- Given instruction
Rewrite the lines of the entries below as a numbered list, starting with the line that contains "This screenshot has" and going on through the end of the entries, skipping blank lines and leaving out the pictures.
====== Provided records
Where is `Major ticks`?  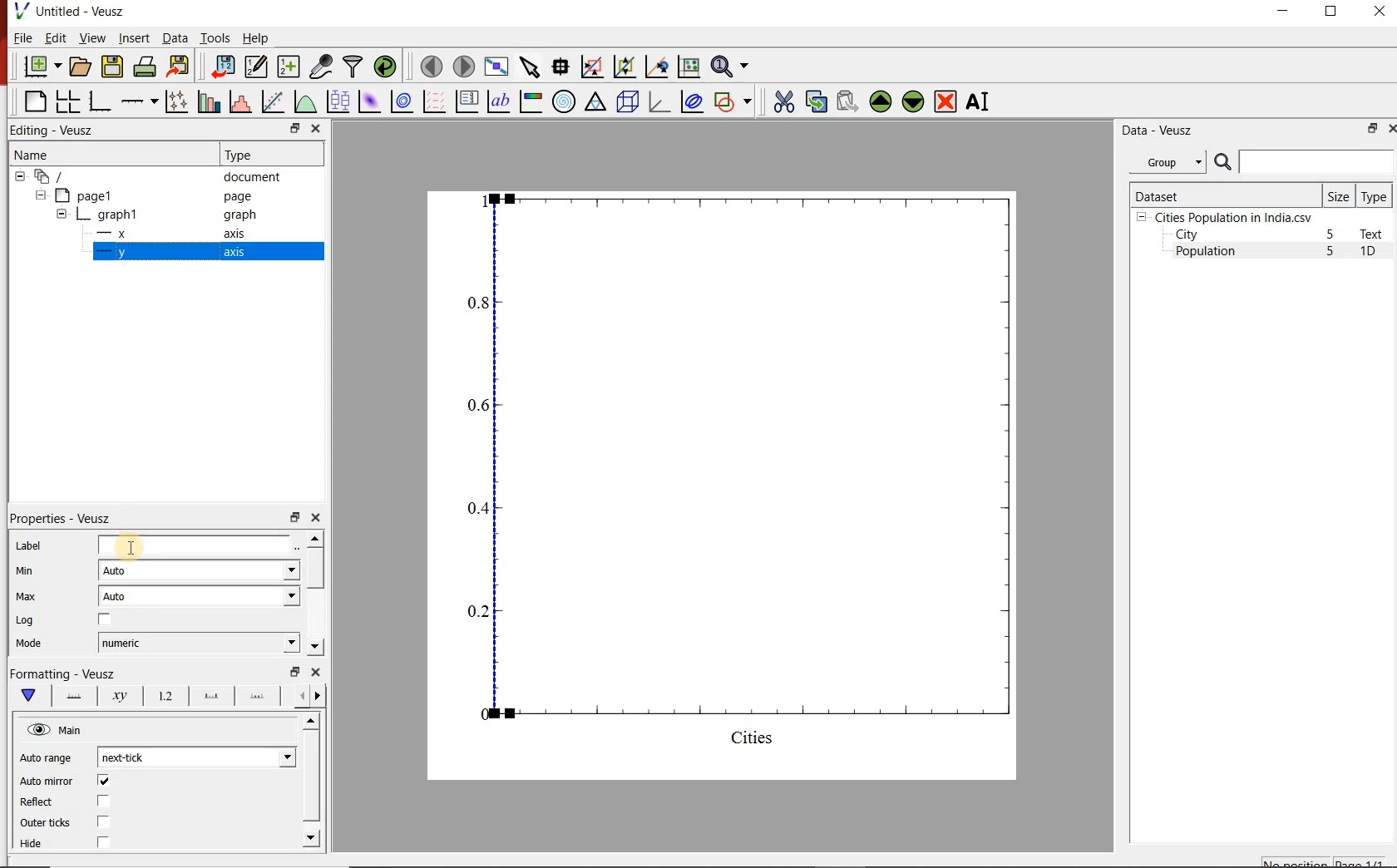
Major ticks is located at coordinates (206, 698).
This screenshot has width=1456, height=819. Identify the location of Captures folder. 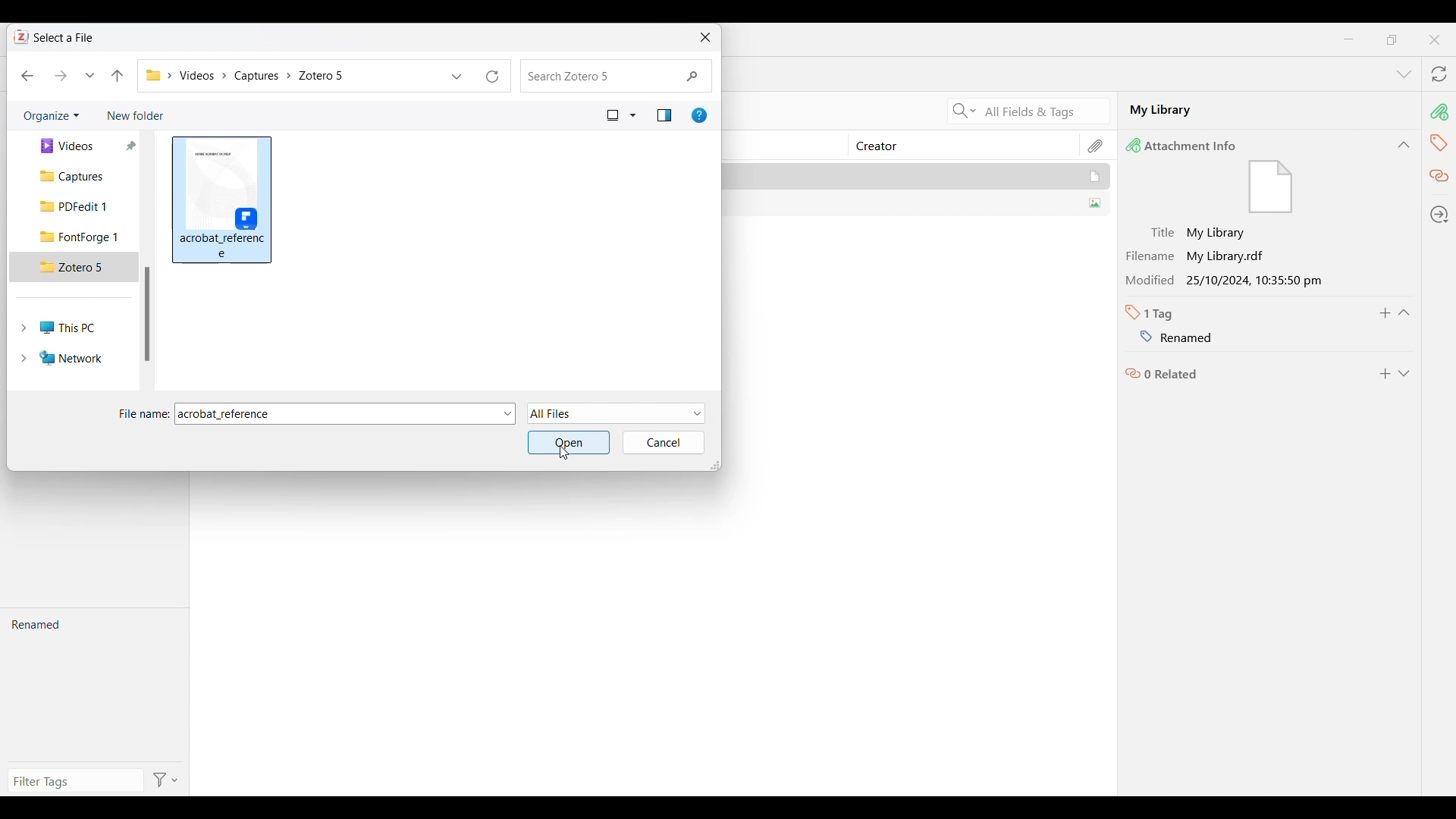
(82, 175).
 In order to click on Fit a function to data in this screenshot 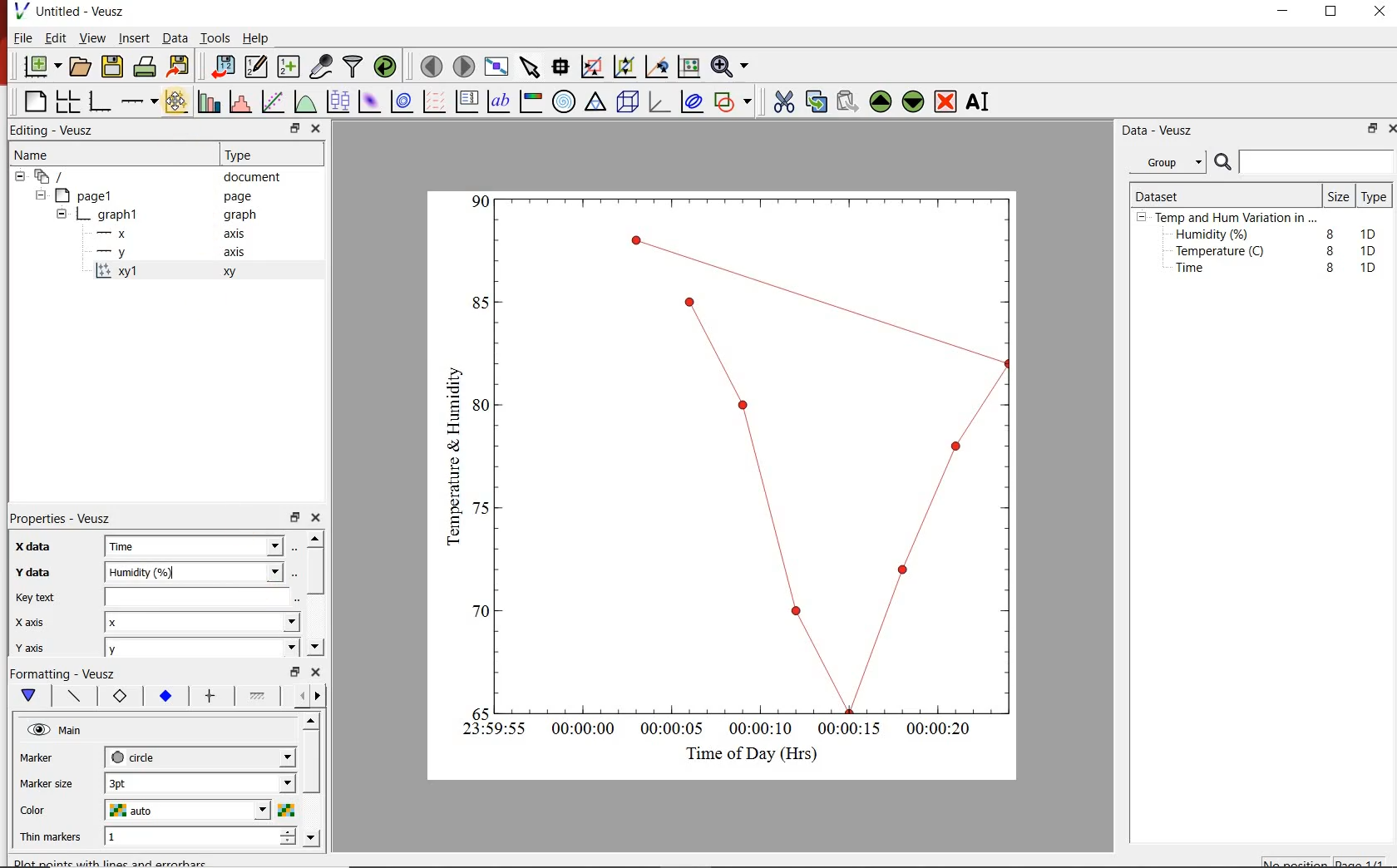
============
- Expected answer
1. This screenshot has width=1456, height=819. Identify the location of Captures folder. 
2. (82, 175).
3.  In order to click on Fit a function to data in this screenshot 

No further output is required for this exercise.